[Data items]
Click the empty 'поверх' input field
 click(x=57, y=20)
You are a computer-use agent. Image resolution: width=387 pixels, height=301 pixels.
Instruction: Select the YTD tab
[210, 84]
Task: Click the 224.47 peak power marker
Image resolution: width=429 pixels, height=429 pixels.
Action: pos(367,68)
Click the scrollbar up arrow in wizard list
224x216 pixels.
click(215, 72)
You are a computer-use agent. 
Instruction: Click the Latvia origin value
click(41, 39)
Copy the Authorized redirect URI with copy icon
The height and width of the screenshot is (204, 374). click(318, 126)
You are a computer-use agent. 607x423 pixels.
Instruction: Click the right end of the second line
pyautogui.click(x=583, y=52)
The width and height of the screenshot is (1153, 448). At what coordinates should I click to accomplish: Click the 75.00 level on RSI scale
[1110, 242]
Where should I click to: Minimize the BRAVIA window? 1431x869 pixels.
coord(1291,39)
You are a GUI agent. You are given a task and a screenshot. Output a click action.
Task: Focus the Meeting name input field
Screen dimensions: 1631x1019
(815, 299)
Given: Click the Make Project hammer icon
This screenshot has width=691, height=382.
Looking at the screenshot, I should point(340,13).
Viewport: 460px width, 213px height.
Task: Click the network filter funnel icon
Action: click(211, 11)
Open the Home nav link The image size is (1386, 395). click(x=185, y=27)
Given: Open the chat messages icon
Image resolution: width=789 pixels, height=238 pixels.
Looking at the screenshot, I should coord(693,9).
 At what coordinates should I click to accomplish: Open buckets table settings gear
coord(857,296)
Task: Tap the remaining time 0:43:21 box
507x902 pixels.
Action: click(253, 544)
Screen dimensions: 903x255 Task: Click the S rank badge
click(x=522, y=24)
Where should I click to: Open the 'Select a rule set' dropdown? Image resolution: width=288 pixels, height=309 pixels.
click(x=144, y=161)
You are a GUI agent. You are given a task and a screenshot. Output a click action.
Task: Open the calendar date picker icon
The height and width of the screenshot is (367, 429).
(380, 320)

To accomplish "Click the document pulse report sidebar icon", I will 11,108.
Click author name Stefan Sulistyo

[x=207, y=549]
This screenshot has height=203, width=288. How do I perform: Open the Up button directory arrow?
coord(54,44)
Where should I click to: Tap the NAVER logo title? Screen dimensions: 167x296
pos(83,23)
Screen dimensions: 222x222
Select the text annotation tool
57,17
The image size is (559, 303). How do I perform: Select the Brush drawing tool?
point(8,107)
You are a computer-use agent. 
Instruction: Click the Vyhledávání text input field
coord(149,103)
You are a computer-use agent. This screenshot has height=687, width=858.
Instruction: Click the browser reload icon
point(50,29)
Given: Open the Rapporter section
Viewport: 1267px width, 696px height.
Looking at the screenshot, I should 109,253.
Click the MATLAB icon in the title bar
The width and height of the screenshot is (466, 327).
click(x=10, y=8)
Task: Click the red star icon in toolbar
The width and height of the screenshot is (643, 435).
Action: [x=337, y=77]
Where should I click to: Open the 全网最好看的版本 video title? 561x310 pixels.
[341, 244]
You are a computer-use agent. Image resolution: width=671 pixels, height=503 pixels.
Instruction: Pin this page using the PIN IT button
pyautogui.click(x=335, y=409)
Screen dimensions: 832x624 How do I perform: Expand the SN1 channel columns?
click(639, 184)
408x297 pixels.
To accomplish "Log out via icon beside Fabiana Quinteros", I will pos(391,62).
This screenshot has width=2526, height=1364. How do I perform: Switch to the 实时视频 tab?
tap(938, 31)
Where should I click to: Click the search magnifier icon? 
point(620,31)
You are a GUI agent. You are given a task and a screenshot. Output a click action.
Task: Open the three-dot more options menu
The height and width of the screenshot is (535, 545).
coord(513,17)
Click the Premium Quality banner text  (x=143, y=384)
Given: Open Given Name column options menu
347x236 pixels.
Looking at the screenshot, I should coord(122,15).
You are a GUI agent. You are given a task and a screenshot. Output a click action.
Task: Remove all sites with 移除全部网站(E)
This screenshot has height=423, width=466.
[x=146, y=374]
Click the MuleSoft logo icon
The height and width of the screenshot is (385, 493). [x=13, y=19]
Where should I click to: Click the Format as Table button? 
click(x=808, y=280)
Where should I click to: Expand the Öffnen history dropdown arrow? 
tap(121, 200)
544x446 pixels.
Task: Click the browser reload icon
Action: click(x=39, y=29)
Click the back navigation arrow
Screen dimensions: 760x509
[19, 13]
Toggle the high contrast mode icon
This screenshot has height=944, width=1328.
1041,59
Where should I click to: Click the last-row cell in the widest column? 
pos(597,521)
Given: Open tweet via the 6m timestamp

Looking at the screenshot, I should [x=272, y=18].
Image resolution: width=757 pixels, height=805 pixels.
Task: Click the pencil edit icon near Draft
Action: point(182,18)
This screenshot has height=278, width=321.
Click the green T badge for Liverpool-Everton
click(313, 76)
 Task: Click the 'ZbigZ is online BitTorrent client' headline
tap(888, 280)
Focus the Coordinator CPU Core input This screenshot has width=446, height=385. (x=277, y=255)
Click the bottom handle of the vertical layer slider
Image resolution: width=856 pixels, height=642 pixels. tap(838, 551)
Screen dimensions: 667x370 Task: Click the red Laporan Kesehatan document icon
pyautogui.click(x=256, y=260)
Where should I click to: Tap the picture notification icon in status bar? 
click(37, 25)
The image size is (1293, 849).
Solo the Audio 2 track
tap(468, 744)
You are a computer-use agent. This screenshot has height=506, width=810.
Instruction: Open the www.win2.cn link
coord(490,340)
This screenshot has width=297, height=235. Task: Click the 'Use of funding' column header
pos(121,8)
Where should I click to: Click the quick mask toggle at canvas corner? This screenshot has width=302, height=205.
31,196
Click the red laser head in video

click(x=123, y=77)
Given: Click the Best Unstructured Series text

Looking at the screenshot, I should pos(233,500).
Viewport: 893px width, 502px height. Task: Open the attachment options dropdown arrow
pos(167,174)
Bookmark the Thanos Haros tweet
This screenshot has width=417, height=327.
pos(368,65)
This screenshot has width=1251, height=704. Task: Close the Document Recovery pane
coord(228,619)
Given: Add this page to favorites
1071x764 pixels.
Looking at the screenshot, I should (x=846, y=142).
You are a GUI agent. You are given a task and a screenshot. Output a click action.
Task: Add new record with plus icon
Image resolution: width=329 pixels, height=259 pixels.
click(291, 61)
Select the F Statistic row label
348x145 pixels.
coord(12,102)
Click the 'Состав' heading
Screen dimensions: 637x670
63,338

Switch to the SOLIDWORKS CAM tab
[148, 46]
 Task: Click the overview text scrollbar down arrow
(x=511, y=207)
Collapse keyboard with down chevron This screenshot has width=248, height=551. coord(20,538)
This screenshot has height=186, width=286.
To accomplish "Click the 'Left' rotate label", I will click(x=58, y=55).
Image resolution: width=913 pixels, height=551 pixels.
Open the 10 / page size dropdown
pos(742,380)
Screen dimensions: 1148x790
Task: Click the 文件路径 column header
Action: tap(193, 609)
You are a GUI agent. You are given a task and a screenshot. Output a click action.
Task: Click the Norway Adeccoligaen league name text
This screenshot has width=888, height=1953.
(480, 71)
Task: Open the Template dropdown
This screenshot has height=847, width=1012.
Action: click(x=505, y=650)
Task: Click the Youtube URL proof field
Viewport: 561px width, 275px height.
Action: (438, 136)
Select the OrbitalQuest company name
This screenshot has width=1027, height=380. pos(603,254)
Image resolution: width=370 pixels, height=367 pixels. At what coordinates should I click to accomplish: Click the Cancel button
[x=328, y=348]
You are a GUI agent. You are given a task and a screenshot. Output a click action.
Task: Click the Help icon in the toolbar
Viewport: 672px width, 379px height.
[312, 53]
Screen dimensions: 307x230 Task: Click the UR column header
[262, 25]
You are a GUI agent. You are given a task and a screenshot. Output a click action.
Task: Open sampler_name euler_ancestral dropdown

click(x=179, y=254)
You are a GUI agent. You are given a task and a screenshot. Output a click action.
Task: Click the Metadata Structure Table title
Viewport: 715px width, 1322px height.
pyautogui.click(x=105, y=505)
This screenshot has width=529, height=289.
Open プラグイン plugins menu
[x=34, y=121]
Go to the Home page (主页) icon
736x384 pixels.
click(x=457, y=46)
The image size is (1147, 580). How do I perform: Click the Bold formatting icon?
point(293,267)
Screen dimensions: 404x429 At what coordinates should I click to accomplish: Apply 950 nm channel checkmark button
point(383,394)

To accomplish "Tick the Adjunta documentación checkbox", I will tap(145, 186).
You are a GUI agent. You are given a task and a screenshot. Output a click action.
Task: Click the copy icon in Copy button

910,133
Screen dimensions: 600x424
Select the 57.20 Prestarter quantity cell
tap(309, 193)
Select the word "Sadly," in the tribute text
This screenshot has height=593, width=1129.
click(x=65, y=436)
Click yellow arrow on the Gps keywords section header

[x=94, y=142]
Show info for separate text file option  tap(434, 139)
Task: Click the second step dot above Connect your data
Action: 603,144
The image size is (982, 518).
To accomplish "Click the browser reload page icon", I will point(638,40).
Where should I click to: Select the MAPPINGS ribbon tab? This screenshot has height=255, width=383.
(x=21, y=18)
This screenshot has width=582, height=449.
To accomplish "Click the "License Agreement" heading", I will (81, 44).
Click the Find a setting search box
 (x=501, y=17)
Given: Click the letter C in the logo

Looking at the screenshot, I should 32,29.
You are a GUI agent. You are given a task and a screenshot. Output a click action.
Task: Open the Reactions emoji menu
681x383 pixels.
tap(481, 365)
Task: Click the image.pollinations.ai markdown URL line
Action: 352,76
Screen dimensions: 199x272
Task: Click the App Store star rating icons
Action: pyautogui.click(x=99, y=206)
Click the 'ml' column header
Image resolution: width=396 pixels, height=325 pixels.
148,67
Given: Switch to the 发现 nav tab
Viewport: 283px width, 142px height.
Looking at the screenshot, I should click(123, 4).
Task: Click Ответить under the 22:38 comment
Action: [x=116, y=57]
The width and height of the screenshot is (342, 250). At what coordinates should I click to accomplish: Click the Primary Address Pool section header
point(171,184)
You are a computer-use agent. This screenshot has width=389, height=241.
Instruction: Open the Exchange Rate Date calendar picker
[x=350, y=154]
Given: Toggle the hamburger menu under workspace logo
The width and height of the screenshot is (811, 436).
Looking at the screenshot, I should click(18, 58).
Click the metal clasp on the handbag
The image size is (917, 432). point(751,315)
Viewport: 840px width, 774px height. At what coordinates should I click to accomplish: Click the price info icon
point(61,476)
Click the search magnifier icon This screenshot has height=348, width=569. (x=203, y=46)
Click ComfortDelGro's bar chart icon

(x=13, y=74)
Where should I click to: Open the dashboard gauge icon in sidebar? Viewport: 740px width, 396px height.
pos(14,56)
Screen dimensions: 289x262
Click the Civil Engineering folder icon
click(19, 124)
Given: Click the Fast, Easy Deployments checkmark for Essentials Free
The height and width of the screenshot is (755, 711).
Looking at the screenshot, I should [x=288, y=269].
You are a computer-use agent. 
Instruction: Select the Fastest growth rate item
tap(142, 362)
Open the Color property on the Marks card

● Problem requirements
Report how many lines in the data include the word "toolbar", and give nothing but the count.

● Worked solution
2